The problem: Your task is to copy every line below that contains the word "will".
[Start of Attachment]
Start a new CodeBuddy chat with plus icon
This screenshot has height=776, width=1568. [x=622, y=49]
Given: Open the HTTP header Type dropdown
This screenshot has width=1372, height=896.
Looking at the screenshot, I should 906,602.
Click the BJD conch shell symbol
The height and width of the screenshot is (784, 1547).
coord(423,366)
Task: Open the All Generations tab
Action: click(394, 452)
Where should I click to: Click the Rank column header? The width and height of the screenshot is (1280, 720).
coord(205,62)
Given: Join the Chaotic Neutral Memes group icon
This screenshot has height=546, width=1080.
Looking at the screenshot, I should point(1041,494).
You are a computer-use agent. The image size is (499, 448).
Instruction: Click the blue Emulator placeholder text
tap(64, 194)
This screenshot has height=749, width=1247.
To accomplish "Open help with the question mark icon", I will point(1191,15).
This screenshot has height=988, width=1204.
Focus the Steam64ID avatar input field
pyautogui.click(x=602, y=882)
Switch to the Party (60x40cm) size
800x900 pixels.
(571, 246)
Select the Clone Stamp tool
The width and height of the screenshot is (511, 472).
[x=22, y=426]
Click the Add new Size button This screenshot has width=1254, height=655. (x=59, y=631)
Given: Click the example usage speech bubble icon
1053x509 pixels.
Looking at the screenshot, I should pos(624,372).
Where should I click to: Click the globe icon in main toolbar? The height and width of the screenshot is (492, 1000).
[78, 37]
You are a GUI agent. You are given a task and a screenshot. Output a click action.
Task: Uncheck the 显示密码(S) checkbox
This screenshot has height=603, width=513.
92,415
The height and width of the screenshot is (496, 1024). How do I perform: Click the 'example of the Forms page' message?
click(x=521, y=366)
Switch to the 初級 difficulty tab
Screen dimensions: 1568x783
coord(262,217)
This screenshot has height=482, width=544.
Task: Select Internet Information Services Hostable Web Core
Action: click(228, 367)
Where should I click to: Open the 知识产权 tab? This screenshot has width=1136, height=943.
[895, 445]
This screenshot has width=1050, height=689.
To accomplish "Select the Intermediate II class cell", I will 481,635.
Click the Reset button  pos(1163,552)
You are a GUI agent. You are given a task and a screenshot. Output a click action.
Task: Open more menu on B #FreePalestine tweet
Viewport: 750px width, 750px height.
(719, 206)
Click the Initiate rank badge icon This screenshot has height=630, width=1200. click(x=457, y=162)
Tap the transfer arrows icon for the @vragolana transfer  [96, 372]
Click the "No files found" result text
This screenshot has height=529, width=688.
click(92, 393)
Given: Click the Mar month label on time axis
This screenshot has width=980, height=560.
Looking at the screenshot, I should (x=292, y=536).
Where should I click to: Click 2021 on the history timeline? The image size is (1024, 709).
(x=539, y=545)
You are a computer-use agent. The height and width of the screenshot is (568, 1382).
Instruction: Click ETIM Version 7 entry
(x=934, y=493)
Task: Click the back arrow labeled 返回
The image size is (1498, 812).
[End of Attachment]
Task answer:
To accomplish "Open help with the question mark icon", I will point(1191,15).
To accomplish "Select the Intermediate II class cell", I will 481,635.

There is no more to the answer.